Aliza winced at the implication. She knew he was right. He was a smart kitty, and often was. She just didn't like to admit it sometimes.
"Why did...why did they hate me?" she asked quietly.
Pablo scanned her sorrowful expression. "I don't know," he said. "Were it that I could answer, I would. Yet do remind yourself of this: it was not your fault."
"How do you know?" she asked.
"Because you are brilliant," Pablo replied. "As sad as it may be, sometimes people become cruel. They become like creatures, and there is nothing to be done. That...is not your fault."
Aliza tried to resist the feeling welling in her throat, choking back the quivers, before feeling the cat climb onto her lap. Her composure failed, and she hugged him, sobbing in the alleyway.
She would cry for some time before her eyes closed and she fell into rest.
Pablo sat in the aftermath of the girl's emotional outburst, feeling a bit like a stuffed animal that had been tightly squeezed. He delicately pulled himself from her tired grasp, letting out a sigh of relief.
Although it was not his job or duty to offer assistance to the child, he felt a sense of responsibility. After all, everyone liked cats, and he liked to imagine himself capable of liking everyone else in return.
He had weighed her heart. It was heavy, but it was not guilty. Yet, it had the potential, as wounded hearts did, to fester if left alone.
The cat sat in the middle of the alleyway, staring out onto the streets where humans and mutated creatures limped by, some more grotesque than the rest, with protrusions from beneath their skin and twists in their bones. Some coughed on the heavy smoke that made up the air around them, imperceptible to the rest, and even to themselves.
One creature stopped briefly at the end of the alleyway, clutching a cell phone with a head ripping through the jaw of the last head. It turned to observe the cat, flickering slightly and stepping out of sync with the world. Pablo knew, however, that sometimes, things became a bit 'off' in this world. Knew well the faults of festered hearts, and rotten soul. How the could twist beings in ways they could never imagine, or recover from.
Its eyes fell upon the girl, a lengthy thing, like an intestinal tongue dropping from its rotting lips. But he had given up pitying the creatures, that lost themselves completely. Their minds could not accept nor grasp the reality of what they'd become. And thus, the horrible realizations were forced, and buried deep in the corners of madness and fear.

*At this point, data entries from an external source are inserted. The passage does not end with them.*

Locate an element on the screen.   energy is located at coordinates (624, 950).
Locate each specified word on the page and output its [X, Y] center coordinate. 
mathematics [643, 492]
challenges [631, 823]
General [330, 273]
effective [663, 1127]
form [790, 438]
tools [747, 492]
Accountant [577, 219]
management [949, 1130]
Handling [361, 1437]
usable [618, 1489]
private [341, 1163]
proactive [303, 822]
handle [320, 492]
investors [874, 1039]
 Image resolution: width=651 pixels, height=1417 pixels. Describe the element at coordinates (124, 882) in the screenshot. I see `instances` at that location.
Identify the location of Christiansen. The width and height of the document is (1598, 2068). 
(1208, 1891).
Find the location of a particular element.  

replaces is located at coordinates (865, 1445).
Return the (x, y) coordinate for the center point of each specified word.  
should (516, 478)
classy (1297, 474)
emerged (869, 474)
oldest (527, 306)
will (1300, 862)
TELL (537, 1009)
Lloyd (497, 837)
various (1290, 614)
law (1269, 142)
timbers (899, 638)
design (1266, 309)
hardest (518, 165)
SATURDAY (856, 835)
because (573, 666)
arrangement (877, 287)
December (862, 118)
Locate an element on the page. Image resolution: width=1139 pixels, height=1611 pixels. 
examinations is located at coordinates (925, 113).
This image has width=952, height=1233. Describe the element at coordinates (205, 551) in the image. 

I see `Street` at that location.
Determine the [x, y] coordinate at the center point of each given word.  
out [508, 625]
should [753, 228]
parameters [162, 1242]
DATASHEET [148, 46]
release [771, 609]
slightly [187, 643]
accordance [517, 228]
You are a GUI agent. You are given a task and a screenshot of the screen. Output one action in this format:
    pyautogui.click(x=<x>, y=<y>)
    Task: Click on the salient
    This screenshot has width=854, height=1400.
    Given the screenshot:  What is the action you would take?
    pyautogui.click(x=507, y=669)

The creature began to hobble closer.
Pablo spoke. "You would be unwise, oh unruly specter." The creature stopping briefly. "I'm afraid, the child is not yet lost. Even that she were, I'd not welcome your intrusive perception of what she may be in your 'custody.'
The creature groaned in reply. "Die."
Pablo's eyes shone with power. "Very well."
There was a surge of movement as it lurched forward. The cat's eye flashed, flickering blue and then back to yellow. The sound of tearing flesh and a single hiss filled the alleyway for a moment.
Pablo's profession was not to cater to the broken soul of a lost child. It was his profession to provide judgment to the unworthy and cruel - those who became threats to others, those who torment the undeserving.
As he sat purring on her lap, the nearby trash can was newly closed. A strange, goopy and thick liquid mixture seeped out from one angle. His eyes closed as he felt content.
It was not his profession, but that didn't mean he couldn't try.